In another facet of text-based work the artist Ruth Ewan has enlisted
the town crier to make a series of proclamations. Short, abstract and
somehow prophetic, the cries marked a rupture in the momentum of the
day, initiating contemplation of the immediate space and infusing new
narratives within the existing dialogues of the town. Crying out the
phrase “unrecorded future tell us what broods there” the town crier
commanded attention as the words hung in the silenced air before moving
with the surrounding pubic back into the momentum of the day.
Subsequently written in poster format and displayed in the Black Swan, a
former tavern, the text called by the town crier formed an evolving
script throughout the duration of the exhibition.

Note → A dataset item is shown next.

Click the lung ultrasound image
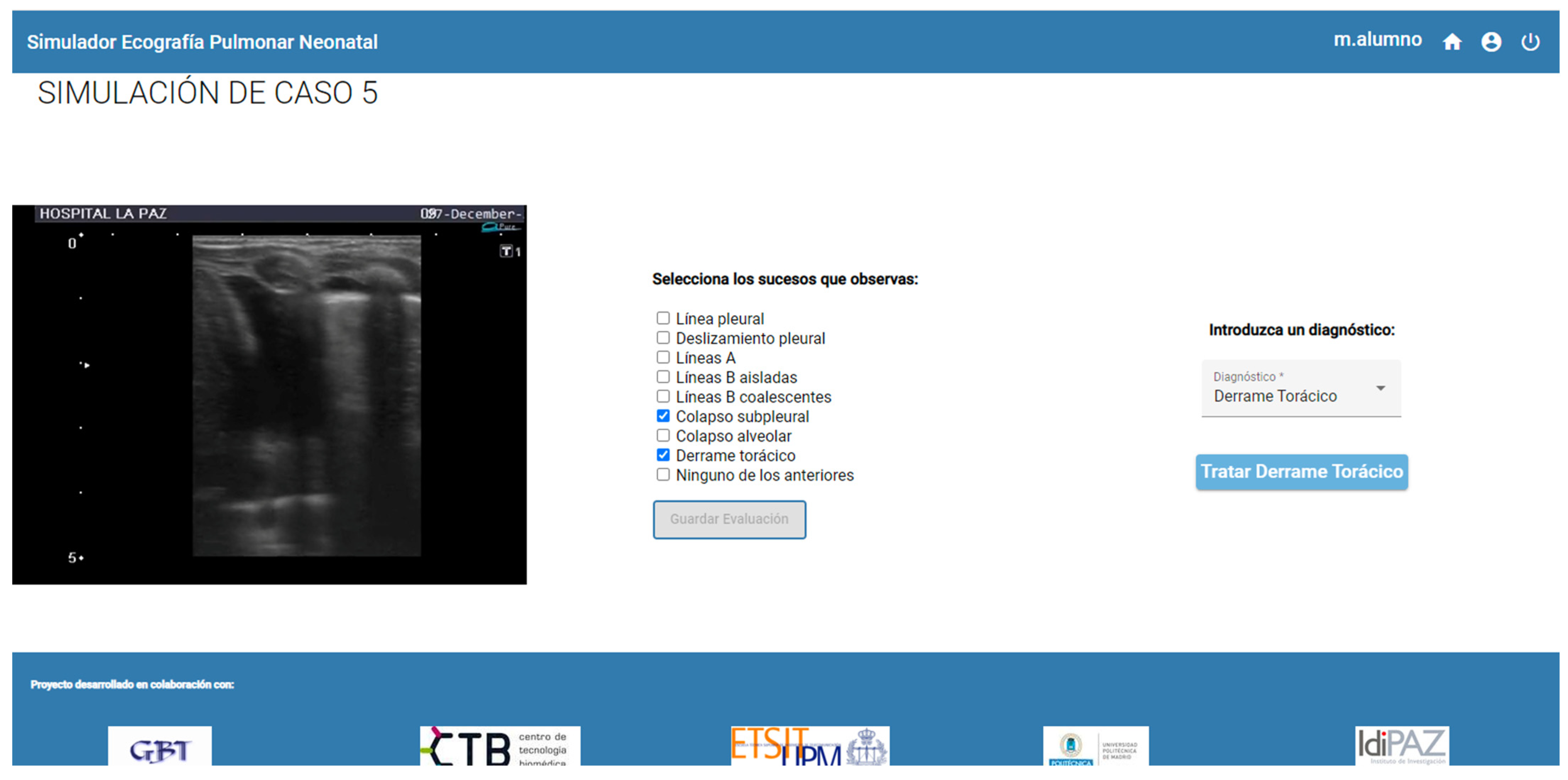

Ruth Ewan’s practice
explores the use of language within the public domain investigating the
circulation of radical ideas within popular culture. Taking texts from
the writings of Gustav Spiller a leading figure in the transatlantic
pacifist, humanitarian and ethical movements in Britain producing the
publication, Poems of Human Service (The Utopia Press, London 1927) Ewan
used the traditional performance of the town crier to infuse subtle
mediations on humanitarian ideals within the daily fabric of Frome,
temporarily re-activating historical aspirations towards a more
egalitarian society.
Further works in the
exhibition included Michael Dean’s intricate sculpture garden and
Richard Wood’s vibrant installation of coloured flooring in a former
non-conformist Chapel.
The diversity of artworks within the exhibition were united through
their shared contemplations on the definition and use of public space,
and the role of intervention and decoration within the public and
artistic domain. Unexpected instances of pattern and text intervened
with the everyday structure of the town, producing discourses upon the
various histories and narratives of each site.
Intervention/Decoration was a
highly successful exhibition that positioned contemporary art in an
unexpected rural location and effectively engaged with the locality
producing an intriguing and refreshing aesthetic whilst simultaneously
igniting discussion on the use of decorative and text based work as a
rigorous from of contemporary art practice.
Laura Mansfield 25/7/08
Intervention/Decoration was the inaugural project by Foreground, a new
contemporary art commissioning organisation based in Frome, Somerset.